Requirements
Render every line of the records below as a Markdown table with the columns No. and Line, numbering the rows and skipping blank lines. Leave the pictures out of the table.

Interface element records
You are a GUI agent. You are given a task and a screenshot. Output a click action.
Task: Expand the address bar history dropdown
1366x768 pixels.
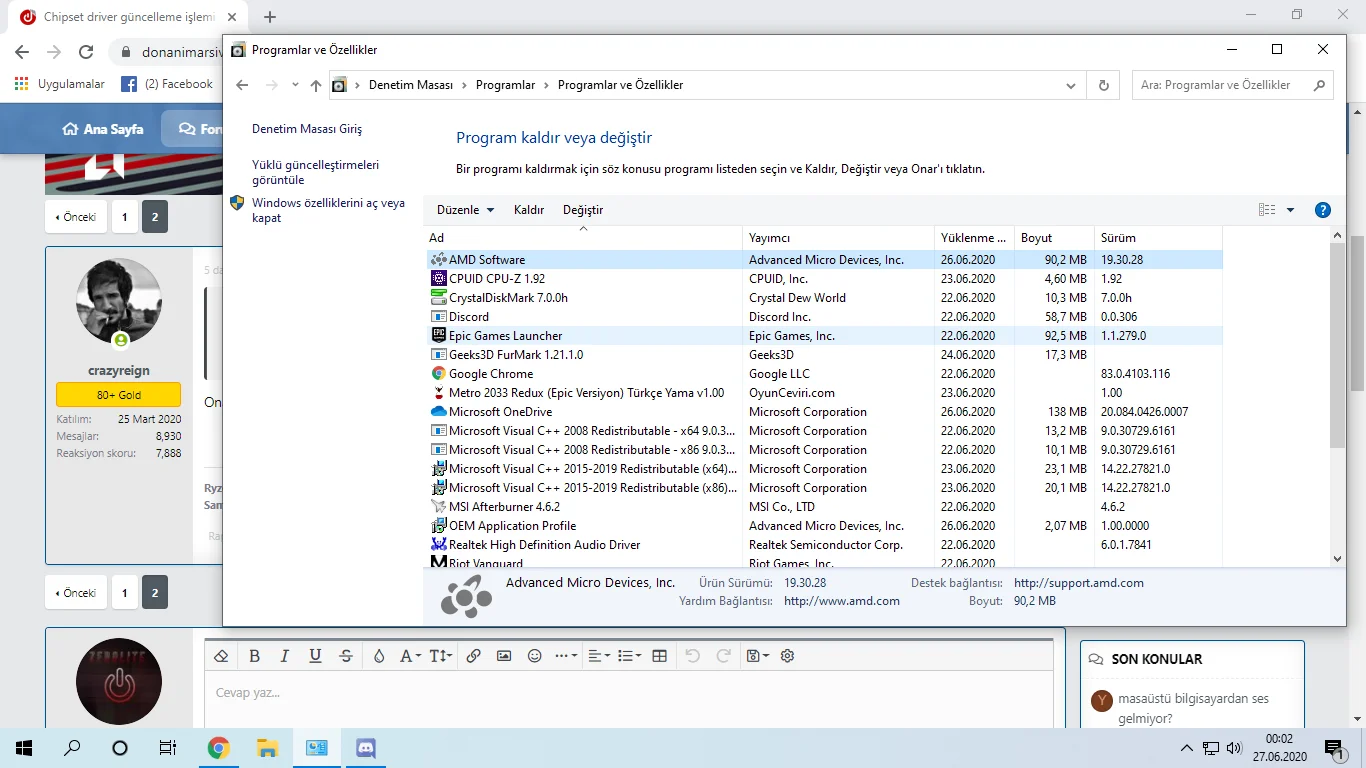pyautogui.click(x=1072, y=86)
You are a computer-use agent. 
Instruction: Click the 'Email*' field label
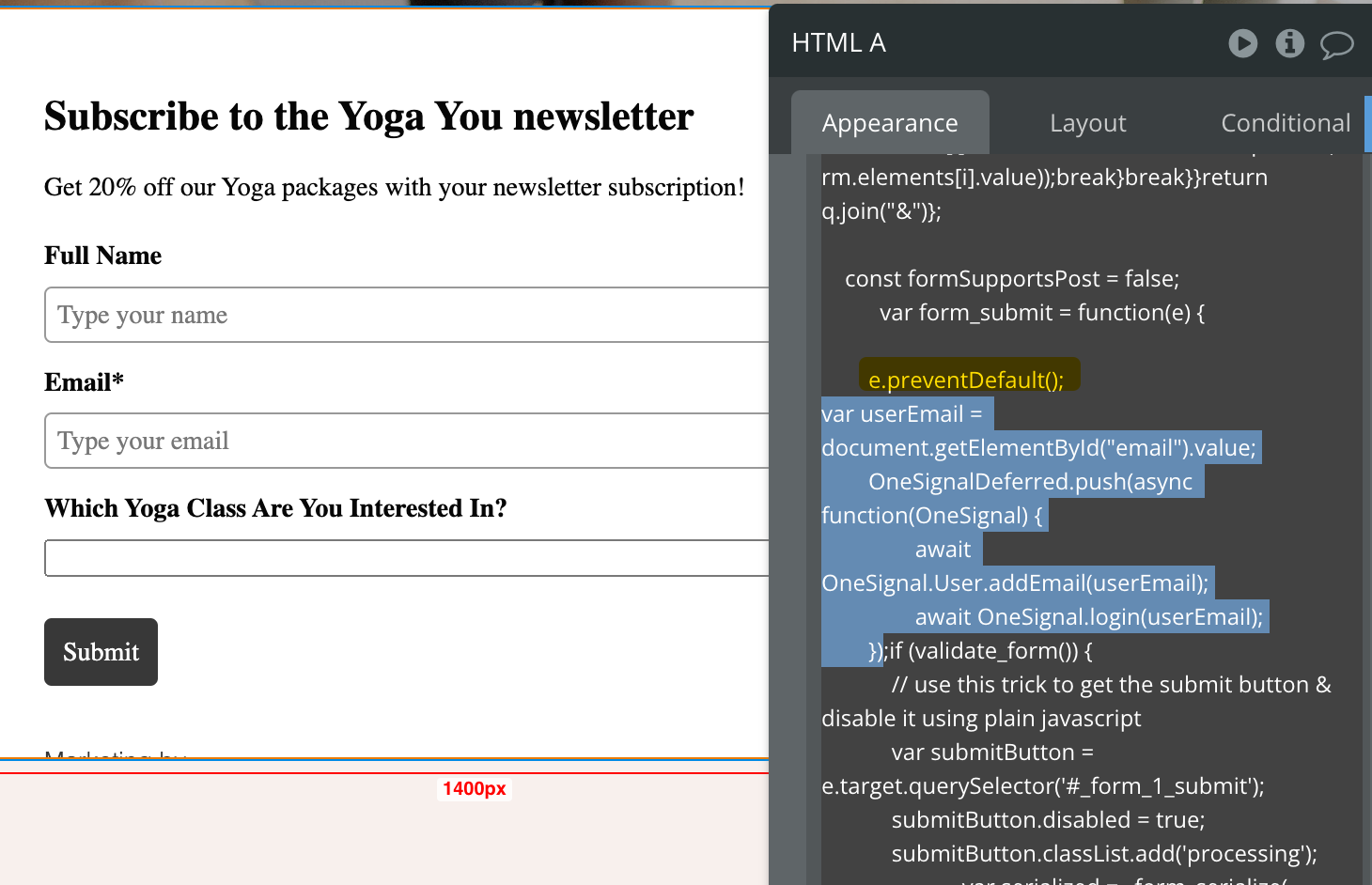[x=84, y=382]
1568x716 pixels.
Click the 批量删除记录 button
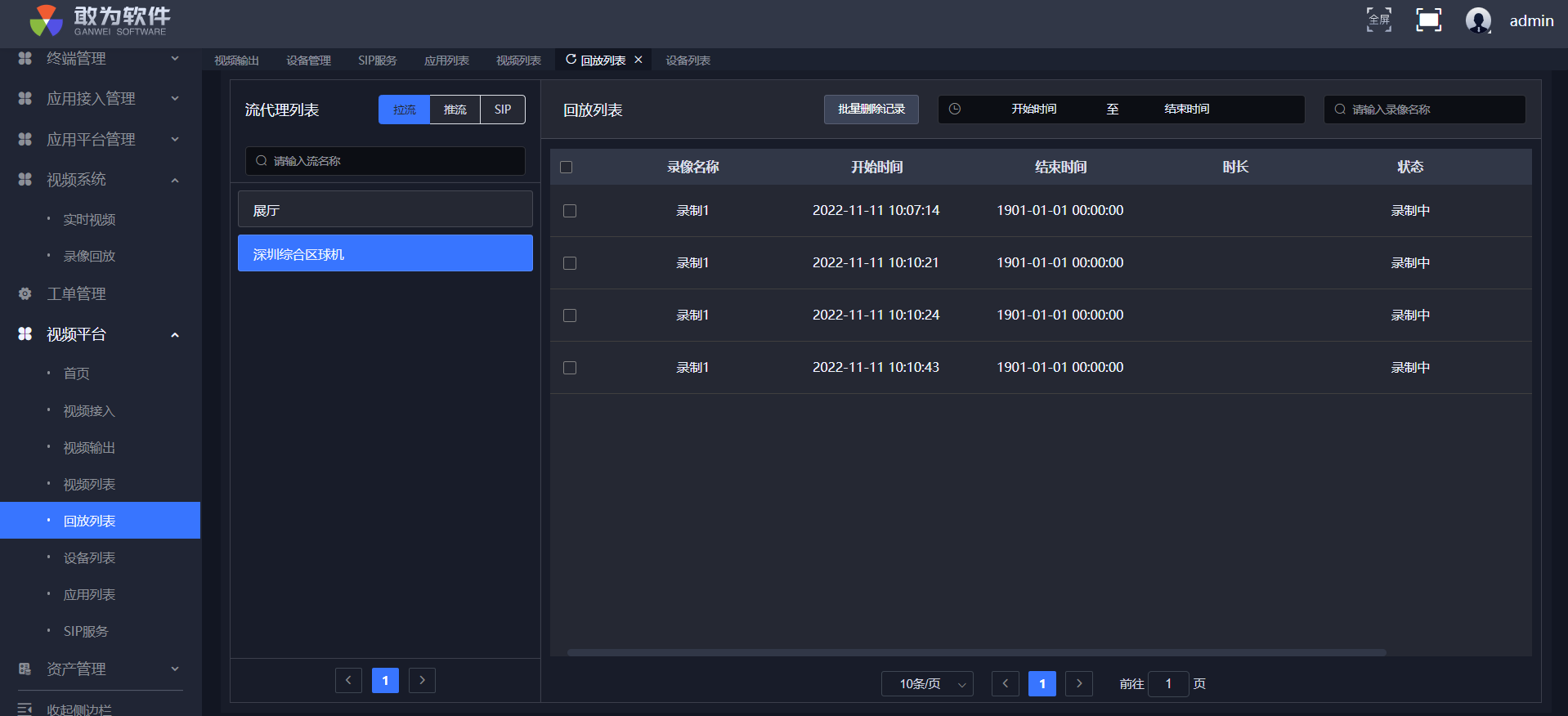pos(871,110)
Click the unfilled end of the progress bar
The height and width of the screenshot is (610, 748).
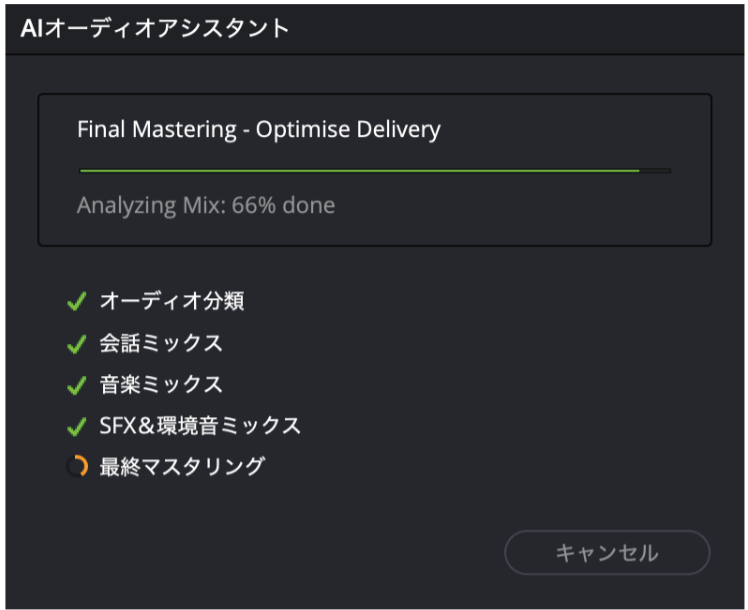655,171
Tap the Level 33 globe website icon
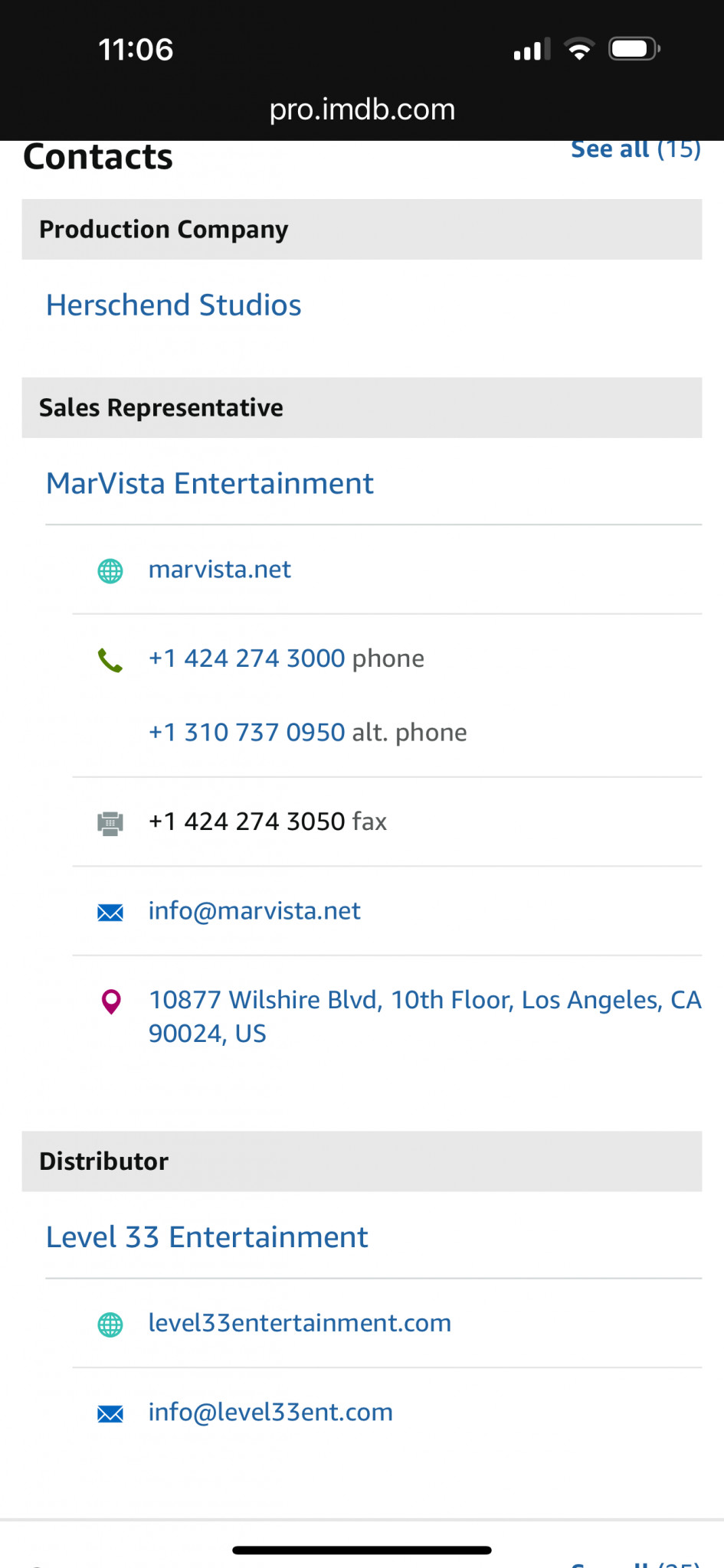The width and height of the screenshot is (724, 1568). tap(110, 1325)
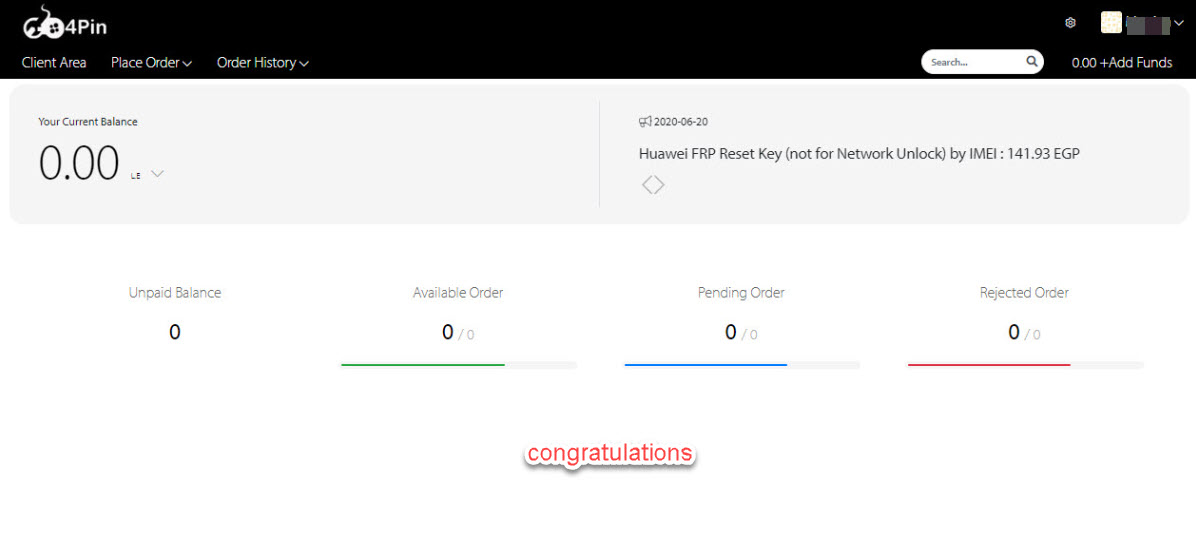Select the Unpaid Balance stat

[175, 293]
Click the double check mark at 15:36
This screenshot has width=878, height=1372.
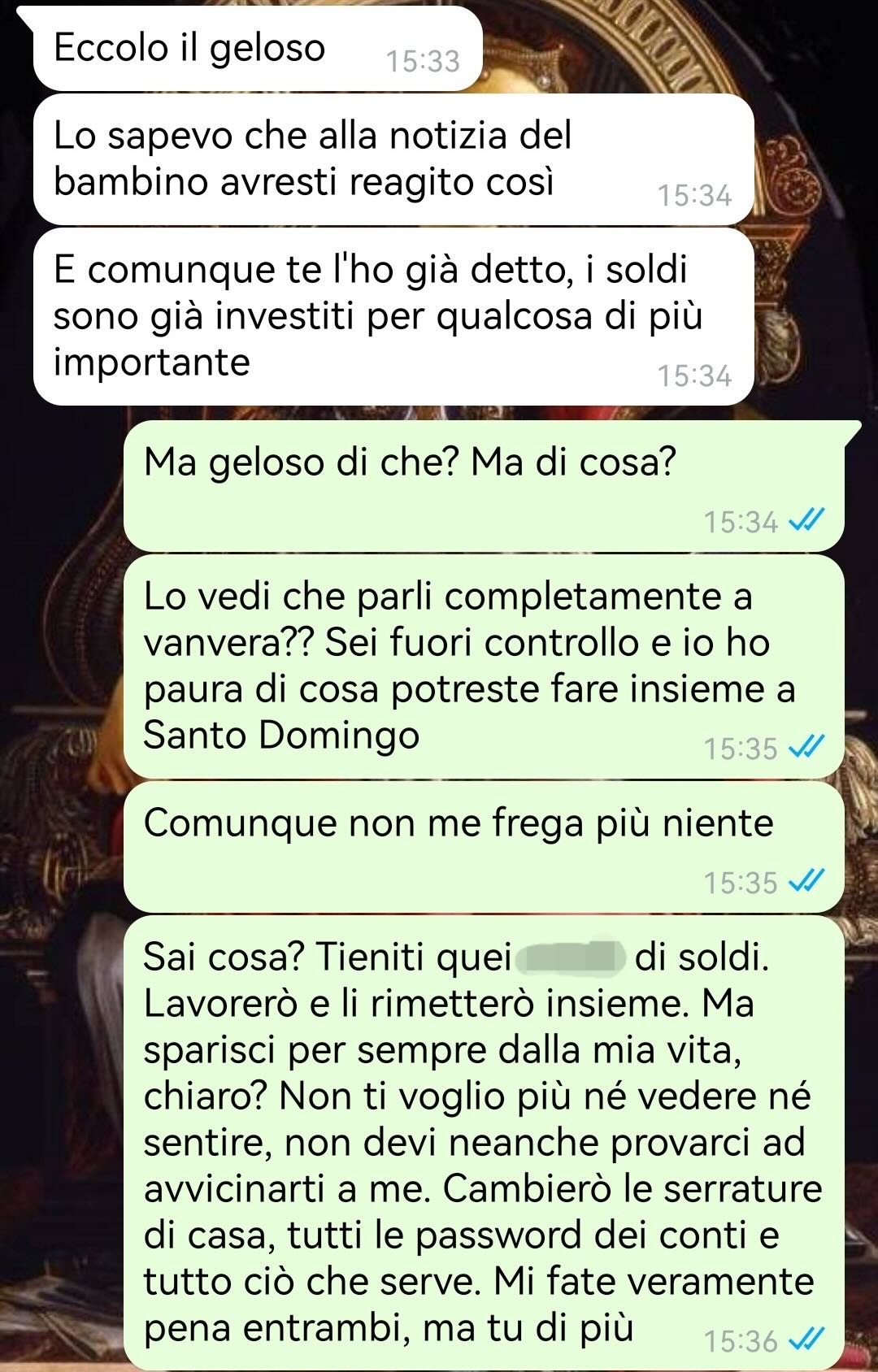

Answer to this task
| No. | Line |
|---|---|
| 1 | You are a GUI agent. You are given a task and a screenshot. Output a click action. |
| 2 | Task: Expand the address bar history dropdown |
| 3 | 1366x768 pixels. |
| 4 | pyautogui.click(x=1072, y=86) |
| 5 | You are a computer-use agent.  |
| 6 | Instruction: Click the 'Email*' field label |
| 7 | [x=84, y=382] |
| 8 | 1568x716 pixels. |
| 9 | Click the 批量删除记录 button |
| 10 | pos(871,110) |
| 11 | Click the unfilled end of the progress bar |
| 12 | The height and width of the screenshot is (610, 748). |
| 13 | 655,171 |
| 14 | Tap the Level 33 globe website icon |
| 15 | The width and height of the screenshot is (724, 1568). tap(110, 1325) |
| 16 | Select the Unpaid Balance stat |
| 17 | [175, 293] |
| 18 | Click the double check mark at 15:36 |
| 19 | This screenshot has width=878, height=1372. |